-- Source material follows --

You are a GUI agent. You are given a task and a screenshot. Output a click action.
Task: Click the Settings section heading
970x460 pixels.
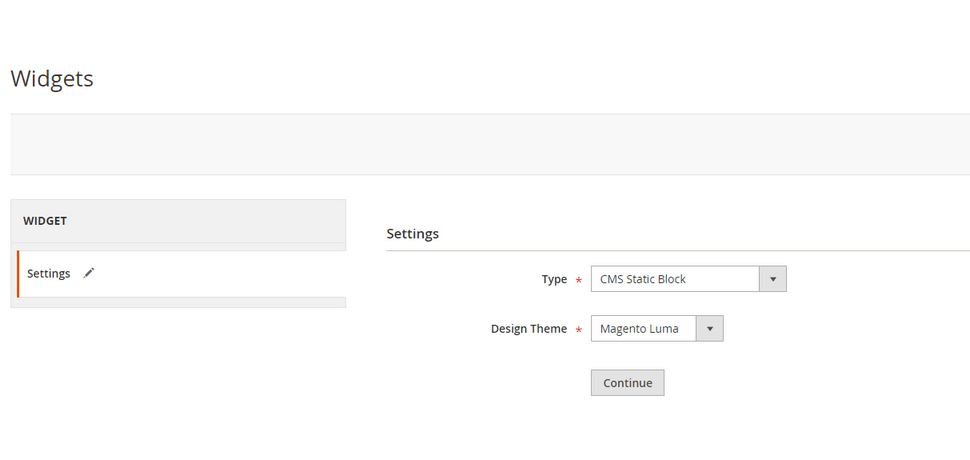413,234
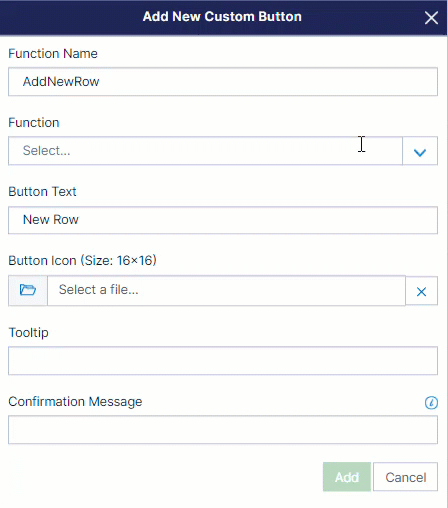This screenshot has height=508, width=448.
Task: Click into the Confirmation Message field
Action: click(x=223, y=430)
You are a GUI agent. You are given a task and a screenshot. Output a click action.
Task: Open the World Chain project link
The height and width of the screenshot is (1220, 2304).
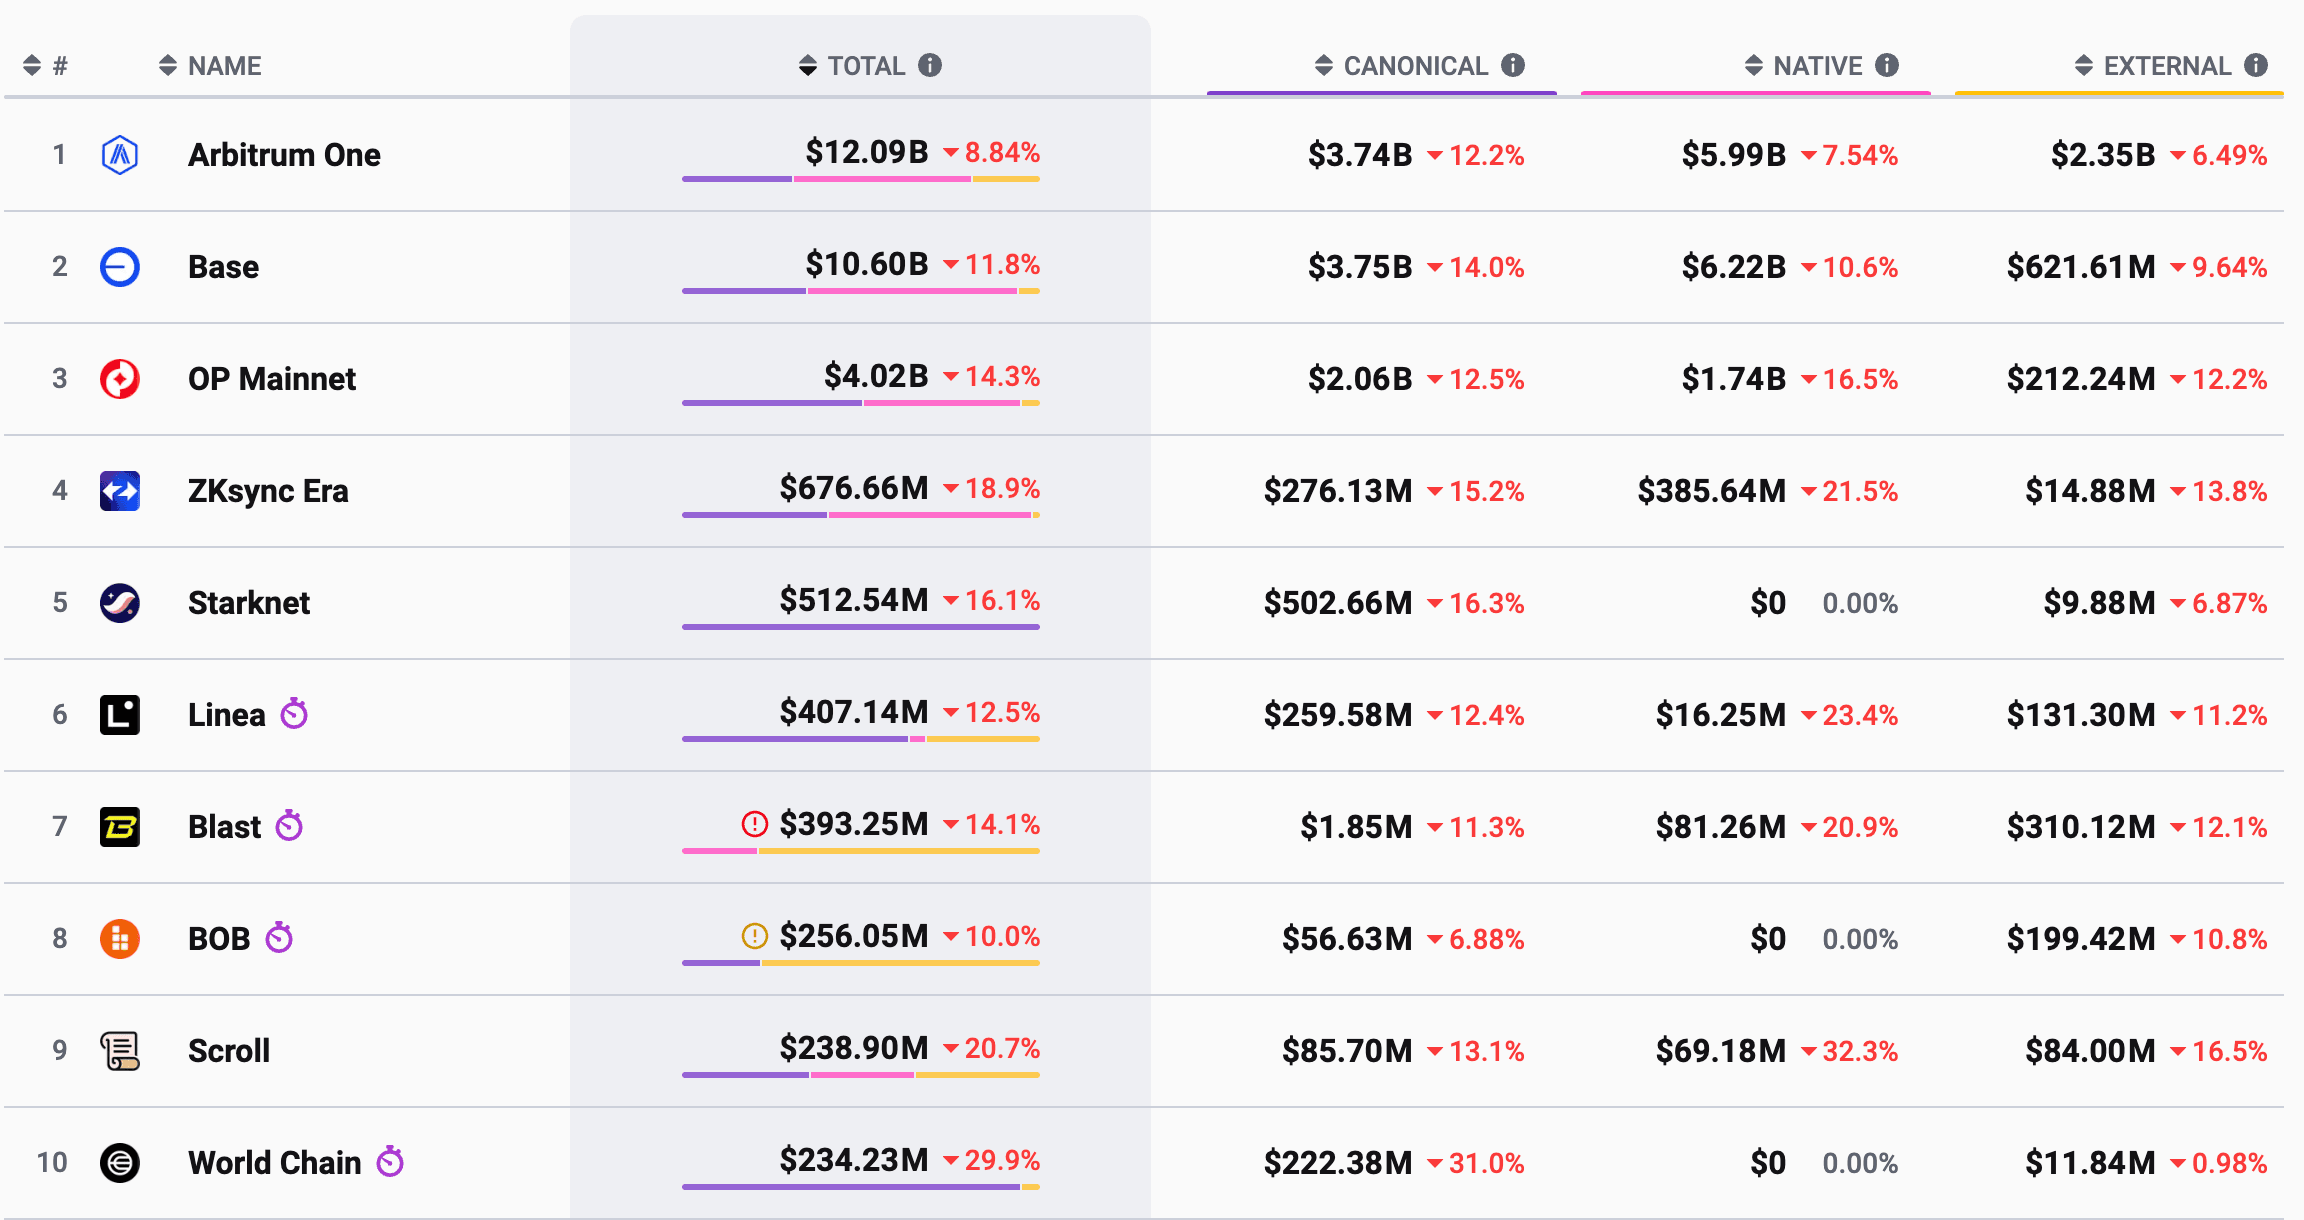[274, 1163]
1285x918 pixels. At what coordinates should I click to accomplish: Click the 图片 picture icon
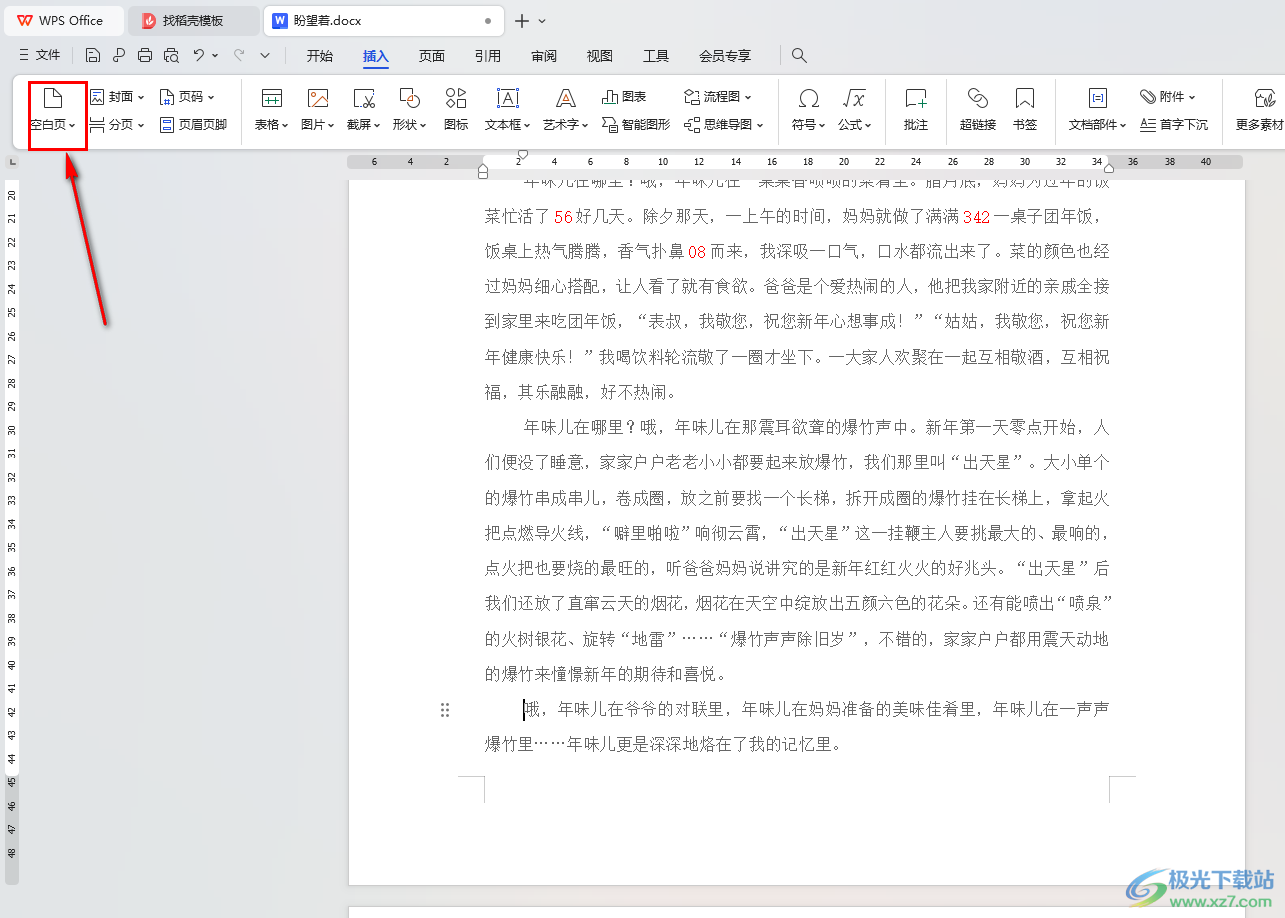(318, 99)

-- Source material concluded --

### Task goal
With pictures excluded, the material is to be written out exactly as given.

### Exercise result
You are a GUI agent. You are given a task and a screenshot. Output a click action.
Task: Click the Settings section heading
970x460 pixels.
413,234
This screenshot has height=508, width=448.
Task: Click into the Confirmation Message field
Action: click(x=223, y=430)
You are a GUI agent. You are given a task and a screenshot. Output a click action.
Task: Open the World Chain project link
The height and width of the screenshot is (1220, 2304).
[274, 1163]
1285x918 pixels. At what coordinates should I click to accomplish: Click the 图片 picture icon
(318, 99)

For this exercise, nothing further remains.